Turn all of the rows below into a numbered list, leaving out any blank lines.

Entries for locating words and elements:
——————

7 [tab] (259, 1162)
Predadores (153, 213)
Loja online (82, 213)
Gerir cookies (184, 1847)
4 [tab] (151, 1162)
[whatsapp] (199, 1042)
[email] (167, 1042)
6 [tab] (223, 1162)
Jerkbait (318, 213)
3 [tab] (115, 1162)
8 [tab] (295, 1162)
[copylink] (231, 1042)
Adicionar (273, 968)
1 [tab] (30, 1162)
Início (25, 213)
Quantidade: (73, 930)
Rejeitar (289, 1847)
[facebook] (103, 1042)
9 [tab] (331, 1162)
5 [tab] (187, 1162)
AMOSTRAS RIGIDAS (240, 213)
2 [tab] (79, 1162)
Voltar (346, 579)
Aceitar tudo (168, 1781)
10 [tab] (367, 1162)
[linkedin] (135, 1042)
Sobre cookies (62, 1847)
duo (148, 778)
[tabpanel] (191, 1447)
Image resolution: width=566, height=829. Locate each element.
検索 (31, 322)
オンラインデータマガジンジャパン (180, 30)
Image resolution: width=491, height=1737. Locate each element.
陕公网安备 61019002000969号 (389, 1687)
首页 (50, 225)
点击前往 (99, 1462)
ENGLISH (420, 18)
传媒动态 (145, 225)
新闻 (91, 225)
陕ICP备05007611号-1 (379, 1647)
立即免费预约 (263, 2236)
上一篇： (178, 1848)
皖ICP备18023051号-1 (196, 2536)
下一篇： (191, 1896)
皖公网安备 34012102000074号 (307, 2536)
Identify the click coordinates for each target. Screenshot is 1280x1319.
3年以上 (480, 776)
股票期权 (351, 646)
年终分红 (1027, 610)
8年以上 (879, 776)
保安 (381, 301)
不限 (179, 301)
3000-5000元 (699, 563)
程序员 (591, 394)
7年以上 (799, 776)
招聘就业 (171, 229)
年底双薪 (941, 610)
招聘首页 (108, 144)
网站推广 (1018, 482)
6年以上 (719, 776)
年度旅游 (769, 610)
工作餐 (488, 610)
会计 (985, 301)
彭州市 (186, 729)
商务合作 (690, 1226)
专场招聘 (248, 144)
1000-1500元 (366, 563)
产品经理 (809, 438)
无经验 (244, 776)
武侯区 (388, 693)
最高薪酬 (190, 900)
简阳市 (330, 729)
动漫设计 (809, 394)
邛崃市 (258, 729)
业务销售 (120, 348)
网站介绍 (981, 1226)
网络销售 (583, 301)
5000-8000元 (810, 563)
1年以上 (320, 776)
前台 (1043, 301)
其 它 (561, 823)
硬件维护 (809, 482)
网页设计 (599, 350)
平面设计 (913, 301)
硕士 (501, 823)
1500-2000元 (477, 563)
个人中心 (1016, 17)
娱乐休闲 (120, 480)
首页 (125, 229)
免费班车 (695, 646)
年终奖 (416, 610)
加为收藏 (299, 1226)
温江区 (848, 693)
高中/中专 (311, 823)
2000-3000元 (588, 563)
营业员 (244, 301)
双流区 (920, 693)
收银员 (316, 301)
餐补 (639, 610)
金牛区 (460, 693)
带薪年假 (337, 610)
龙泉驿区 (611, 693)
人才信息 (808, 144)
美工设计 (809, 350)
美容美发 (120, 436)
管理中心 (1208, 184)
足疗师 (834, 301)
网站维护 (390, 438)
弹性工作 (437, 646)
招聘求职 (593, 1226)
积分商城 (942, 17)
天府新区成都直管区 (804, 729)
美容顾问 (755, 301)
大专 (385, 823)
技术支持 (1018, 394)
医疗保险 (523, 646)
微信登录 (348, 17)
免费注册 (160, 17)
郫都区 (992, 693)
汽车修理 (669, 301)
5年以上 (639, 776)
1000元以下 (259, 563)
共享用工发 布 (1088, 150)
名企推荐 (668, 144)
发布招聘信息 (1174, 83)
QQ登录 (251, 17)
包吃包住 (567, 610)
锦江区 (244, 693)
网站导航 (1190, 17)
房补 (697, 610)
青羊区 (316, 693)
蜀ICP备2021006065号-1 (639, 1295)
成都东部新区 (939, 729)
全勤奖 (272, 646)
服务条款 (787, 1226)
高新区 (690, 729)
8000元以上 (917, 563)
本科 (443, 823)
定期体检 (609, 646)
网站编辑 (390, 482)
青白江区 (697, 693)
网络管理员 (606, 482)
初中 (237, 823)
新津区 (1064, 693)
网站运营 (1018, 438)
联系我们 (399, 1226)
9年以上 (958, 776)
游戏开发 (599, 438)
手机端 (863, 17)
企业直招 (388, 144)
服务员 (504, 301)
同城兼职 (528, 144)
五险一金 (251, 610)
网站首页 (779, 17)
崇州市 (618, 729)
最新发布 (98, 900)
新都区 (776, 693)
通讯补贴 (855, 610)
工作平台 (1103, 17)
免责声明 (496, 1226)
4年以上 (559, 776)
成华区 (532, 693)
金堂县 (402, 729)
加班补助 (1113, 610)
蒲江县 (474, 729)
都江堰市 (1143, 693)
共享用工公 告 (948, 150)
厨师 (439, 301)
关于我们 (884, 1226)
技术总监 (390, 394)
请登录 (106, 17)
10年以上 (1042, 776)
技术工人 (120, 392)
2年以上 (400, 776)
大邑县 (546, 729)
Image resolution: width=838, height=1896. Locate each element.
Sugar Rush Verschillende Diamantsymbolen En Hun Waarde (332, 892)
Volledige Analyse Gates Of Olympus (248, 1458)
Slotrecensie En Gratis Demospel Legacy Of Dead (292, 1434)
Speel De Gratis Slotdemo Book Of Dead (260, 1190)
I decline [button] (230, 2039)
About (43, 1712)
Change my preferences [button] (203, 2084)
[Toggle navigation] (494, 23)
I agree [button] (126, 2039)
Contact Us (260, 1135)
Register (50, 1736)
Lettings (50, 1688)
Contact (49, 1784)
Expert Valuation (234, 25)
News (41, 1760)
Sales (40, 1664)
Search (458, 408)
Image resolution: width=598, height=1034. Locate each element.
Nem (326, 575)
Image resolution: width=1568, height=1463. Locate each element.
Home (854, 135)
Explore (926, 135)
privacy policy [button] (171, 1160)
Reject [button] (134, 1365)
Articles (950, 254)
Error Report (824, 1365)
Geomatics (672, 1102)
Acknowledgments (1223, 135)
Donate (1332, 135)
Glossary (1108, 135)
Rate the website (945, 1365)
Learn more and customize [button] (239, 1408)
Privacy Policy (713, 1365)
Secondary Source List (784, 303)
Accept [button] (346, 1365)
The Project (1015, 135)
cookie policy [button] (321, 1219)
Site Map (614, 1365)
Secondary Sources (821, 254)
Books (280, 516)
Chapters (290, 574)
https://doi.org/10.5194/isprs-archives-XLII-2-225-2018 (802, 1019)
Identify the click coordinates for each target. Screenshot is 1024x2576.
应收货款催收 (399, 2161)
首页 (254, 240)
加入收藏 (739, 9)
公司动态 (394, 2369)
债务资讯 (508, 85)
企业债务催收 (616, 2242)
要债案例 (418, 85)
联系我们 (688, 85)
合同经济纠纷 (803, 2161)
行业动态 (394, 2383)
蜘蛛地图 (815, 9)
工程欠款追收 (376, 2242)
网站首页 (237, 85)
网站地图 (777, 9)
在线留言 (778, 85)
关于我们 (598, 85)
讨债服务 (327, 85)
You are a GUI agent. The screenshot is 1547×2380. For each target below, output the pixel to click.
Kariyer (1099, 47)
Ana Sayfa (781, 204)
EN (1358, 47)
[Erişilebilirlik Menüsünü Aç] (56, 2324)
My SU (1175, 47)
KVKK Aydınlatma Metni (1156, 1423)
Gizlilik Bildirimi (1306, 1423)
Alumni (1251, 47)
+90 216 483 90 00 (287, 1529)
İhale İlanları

——————

Solution to the exercise:
1. 7 [tab] (259, 1162)
2. Predadores (153, 213)
3. Loja online (82, 213)
4. Gerir cookies (184, 1847)
5. 4 [tab] (151, 1162)
6. [whatsapp] (199, 1042)
7. [email] (167, 1042)
8. 6 [tab] (223, 1162)
9. Jerkbait (318, 213)
10. 3 [tab] (115, 1162)
11. 8 [tab] (295, 1162)
12. [copylink] (231, 1042)
13. Adicionar (273, 968)
14. 1 [tab] (30, 1162)
15. Início (25, 213)
16. Quantidade: (73, 930)
17. Rejeitar (289, 1847)
18. [facebook] (103, 1042)
19. 9 [tab] (331, 1162)
20. 5 [tab] (187, 1162)
21. AMOSTRAS RIGIDAS (240, 213)
22. 2 [tab] (79, 1162)
23. Voltar (346, 579)
24. Aceitar tudo (168, 1781)
25. 10 [tab] (367, 1162)
26. [linkedin] (135, 1042)
27. Sobre cookies (62, 1847)
28. duo (148, 778)
29. [tabpanel] (191, 1447)
30. Image resolution: width=566, height=829. Locate each element.
31. 検索 (31, 322)
32. オンラインデータマガジンジャパン (180, 30)
33. Image resolution: width=491, height=1737. Locate each element.
34. 陕公网安备 61019002000969号 (389, 1687)
35. 首页 (50, 225)
36. 点击前往 (99, 1462)
37. ENGLISH (420, 18)
38. 传媒动态 (145, 225)
39. 新闻 (91, 225)
40. 陕ICP备05007611号-1 (379, 1647)
41. 立即免费预约 (263, 2236)
42. 上一篇： (178, 1848)
43. 皖ICP备18023051号-1 (196, 2536)
44. 下一篇： (191, 1896)
45. 皖公网安备 34012102000074号 (307, 2536)
46. Identify the click coordinates for each target. Screenshot is 1280x1319.
47. 3年以上 (480, 776)
48. 股票期权 (351, 646)
49. 年终分红 (1027, 610)
50. 8年以上 (879, 776)
51. 保安 (381, 301)
52. 不限 (179, 301)
53. 3000-5000元 (699, 563)
54. 程序员 (591, 394)
55. 7年以上 (799, 776)
56. 招聘就业 (171, 229)
57. 年底双薪 (941, 610)
58. 招聘首页 (108, 144)
59. 网站推广 (1018, 482)
60. 6年以上 (719, 776)
61. 年度旅游 (769, 610)
62. 工作餐 (488, 610)
63. 会计 (985, 301)
64. 彭州市 (186, 729)
65. 商务合作 (690, 1226)
66. 专场招聘 (248, 144)
67. 1000-1500元 (366, 563)
68. 产品经理 (809, 438)
69. 无经验 (244, 776)
70. 武侯区 (388, 693)
71. 最高薪酬 (190, 900)
72. 简阳市 (330, 729)
73. 动漫设计 (809, 394)
74. 邛崃市 (258, 729)
75. 业务销售 (120, 348)
76. 网站介绍 (981, 1226)
77. 网络销售 (583, 301)
78. 5000-8000元 (810, 563)
79. 1年以上 (320, 776)
80. 前台 (1043, 301)
81. 其 它 (561, 823)
82. 硬件维护 (809, 482)
83. 网页设计 (599, 350)
84. 平面设计 (913, 301)
85. 硕士 (501, 823)
86. 1500-2000元 (477, 563)
87. 个人中心 (1016, 17)
88. 娱乐休闲 (120, 480)
89. 首页 (125, 229)
90. 免费班车 (695, 646)
91. 年终奖 (416, 610)
92. 加为收藏 (299, 1226)
93. 温江区 (848, 693)
94. 高中/中专 (311, 823)
95. 2000-3000元 (588, 563)
96. 营业员 (244, 301)
97. 双流区 (920, 693)
98. 收银员 (316, 301)
99. 餐补 (639, 610)
100. 金牛区 (460, 693)
101. 带薪年假 (337, 610)
102. 龙泉驿区 (611, 693)
103. 人才信息 (808, 144)
104. 美工设计 (809, 350)
105. 美容美发 (120, 436)
106. 管理中心 (1208, 184)
107. 足疗师 (834, 301)
108. 网站维护 (390, 438)
109. 弹性工作 (437, 646)
110. 招聘求职 (593, 1226)
111. 积分商城 (942, 17)
112. 天府新区成都直管区 (804, 729)
113. 美容顾问 (755, 301)
114. 大专 (385, 823)
115. 技术支持 (1018, 394)
116. 医疗保险 (523, 646)
117. 微信登录 (348, 17)
118. 免费注册 (160, 17)
119. 郫都区 (992, 693)
120. 汽车修理 (669, 301)
121. 5年以上 (639, 776)
122. 1000元以下 (259, 563)
123. 共享用工发 布 (1088, 150)
124. 名企推荐 (668, 144)
125. 发布招聘信息 (1174, 83)
126. QQ登录 (251, 17)
127. 包吃包住 (567, 610)
128. 锦江区 (244, 693)
129. 网站导航 (1190, 17)
130. 房补 (697, 610)
131. 青羊区 (316, 693)
132. 蜀ICP备2021006065号-1 (639, 1295)
133. 成都东部新区 (939, 729)
134. 全勤奖 (272, 646)
135. 服务条款 (787, 1226)
136. 高新区 (690, 729)
137. 8000元以上 (917, 563)
138. 本科 (443, 823)
139. 定期体检 (609, 646)
140. 网站编辑 (390, 482)
141. 青白江区 (697, 693)
142. 网络管理员 (606, 482)
143. 初中 (237, 823)
144. 新津区 (1064, 693)
145. 网站运营 (1018, 438)
146. 联系我们 (399, 1226)
147. 9年以上 (958, 776)
148. 游戏开发 (599, 438)
149. 手机端 (863, 17)
150. 企业直招 (388, 144)
151. 服务员 (504, 301)
152. 同城兼职 (528, 144)
153. 五险一金 (251, 610)
154. 网站首页 (779, 17)
155. 崇州市 (618, 729)
156. 最新发布 (98, 900)
157. 新都区 (776, 693)
158. 通讯补贴 (855, 610)
159. 工作平台 (1103, 17)
160. 免责声明 (496, 1226)
161. 4年以上 (559, 776)
162. 成华区 (532, 693)
163. 金堂县 (402, 729)
164. 加班补助 (1113, 610)
165. 蒲江县 (474, 729)
166. 都江堰市 (1143, 693)
167. 共享用工公 告 (948, 150)
168. 厨师 (439, 301)
169. 关于我们 (884, 1226)
170. 技术总监 (390, 394)
171. 请登录 (106, 17)
172. 10年以上 (1042, 776)
173. 技术工人 (120, 392)
174. 2年以上 (400, 776)
175. 大邑县 (546, 729)
176. Image resolution: width=838, height=1896. Locate each element.
177. Sugar Rush Verschillende Diamantsymbolen En Hun Waarde (332, 892)
178. Volledige Analyse Gates Of Olympus (248, 1458)
179. Slotrecensie En Gratis Demospel Legacy Of Dead (292, 1434)
180. Speel De Gratis Slotdemo Book Of Dead (260, 1190)
181. I decline [button] (230, 2039)
182. About (43, 1712)
183. Change my preferences [button] (203, 2084)
184. [Toggle navigation] (494, 23)
185. I agree [button] (126, 2039)
186. Contact Us (260, 1135)
187. Register (50, 1736)
188. Lettings (50, 1688)
189. Contact (49, 1784)
190. Expert Valuation (234, 25)
191. News (41, 1760)
192. Sales (40, 1664)
193. Search (458, 408)
194. Image resolution: width=598, height=1034. Locate each element.
195. Nem (326, 575)
196. Image resolution: width=1568, height=1463. Locate each element.
197. Home (854, 135)
198. Explore (926, 135)
199. privacy policy [button] (171, 1160)
200. Reject [button] (134, 1365)
201. Articles (950, 254)
202. Error Report (824, 1365)
203. Geomatics (672, 1102)
204. Acknowledgments (1223, 135)
205. Donate (1332, 135)
206. Glossary (1108, 135)
207. Rate the website (945, 1365)
208. Learn more and customize [button] (239, 1408)
209. Privacy Policy (713, 1365)
210. Secondary Source List (784, 303)
211. Accept [button] (346, 1365)
212. The Project (1015, 135)
213. cookie policy [button] (321, 1219)
214. Site Map (614, 1365)
215. Secondary Sources (821, 254)
216. Books (280, 516)
217. Chapters (290, 574)
218. https://doi.org/10.5194/isprs-archives-XLII-2-225-2018 (802, 1019)
219. Identify the click coordinates for each target. Screenshot is 1024x2576.
220. 应收货款催收 (399, 2161)
221. 首页 (254, 240)
222. 加入收藏 (739, 9)
223. 公司动态 (394, 2369)
224. 债务资讯 (508, 85)
225. 企业债务催收 (616, 2242)
226. 要债案例 (418, 85)
227. 联系我们 (688, 85)
228. 合同经济纠纷 (803, 2161)
229. 行业动态 (394, 2383)
230. 蜘蛛地图 (815, 9)
231. 工程欠款追收 (376, 2242)
232. 网站首页 (237, 85)
233. 网站地图 (777, 9)
234. 在线留言 (778, 85)
235. 关于我们 (598, 85)
236. 讨债服务 (327, 85)
237. You are a GUI agent. The screenshot is 1547×2380. For each target below, output the pixel to click.
238. Kariyer (1099, 47)
239. Ana Sayfa (781, 204)
240. EN (1358, 47)
241. [Erişilebilirlik Menüsünü Aç] (56, 2324)
242. My SU (1175, 47)
243. KVKK Aydınlatma Metni (1156, 1423)
244. Gizlilik Bildirimi (1306, 1423)
245. Alumni (1251, 47)
246. +90 216 483 90 00 (287, 1529)
247. İhale İlanları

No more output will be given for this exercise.